Having been to visit the hometown of motorcycle legends; the Hayden family, I was left with a good impression of the state of Kentucky. I purposely took one of multiple routes to Kentucky, that would pass me through Louisville, in particular. However, once on the road, I was quickly beginning to learn my touring style: as much as I enjoyed seeing the sites while on the moto, I wasn’t much of one to stop at points of interest. I was gung-ho on getting to my destination, especially with my setback from having to make some motorcycle repairs before starting the trip.

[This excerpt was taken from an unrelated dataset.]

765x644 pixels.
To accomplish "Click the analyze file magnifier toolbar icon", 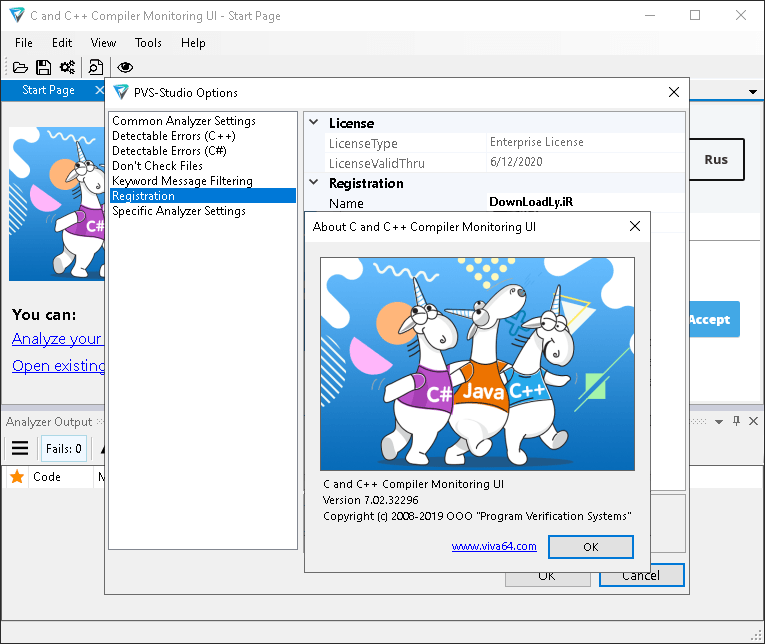I will tap(96, 67).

As much as I wanted to stop and see Louisville, I crossed over the bridge into Kentucky from Indiana and kept going. By this time, the sun was starting to fade. One exciting thing I noticed though, was that I was on the Bourbon Trail! This was a stretch of highway between Louisville and Lexington, Kentucky which had many famous bourbon distilleries along the way; I was officially in Bourbon Country.
As the sun finally set over the horizon, temperatures cooled, and by this time, I was showering in insects! You think it’s hard to see in the rain? Try having a visor covered in bugs!
The cool thing about my trip though, is that much of it was on the fly. As I was making pit stops along the way, it wasn’t until then that I was solidifying my route and stops more and more. I tried pushing as far as I could get, before turning in for the night.
I finally settled on a hotel just outside of Lexington. This hotel would be at the absolute perfect crossroads, as I would be getting off of a somewhat uninteresting interstate as far as riding goes, and making my way into the twisty roads of the Appalachian mountains.
By the time I checked into the hotel, it was around 10:30. Far from fancy, the hotel being an economy option, I was just ready for my head to hit the pillow after a day of riding. I’d say the biggest challenge of the riding was all of the luggage that I was toting. Between that and my track boots pinching my toes, these things had worn me out quickly, and I needed frequent stops for gas, hydrating, and stretching my legs.
I placed my bug covered gear down in the hotel room, and got ready for bed. Being a brand that is very useful for motorcycles, I had a bottle of Seafoam Bugs-B-Gone, that worked perfectly to clean my helmet the next morning.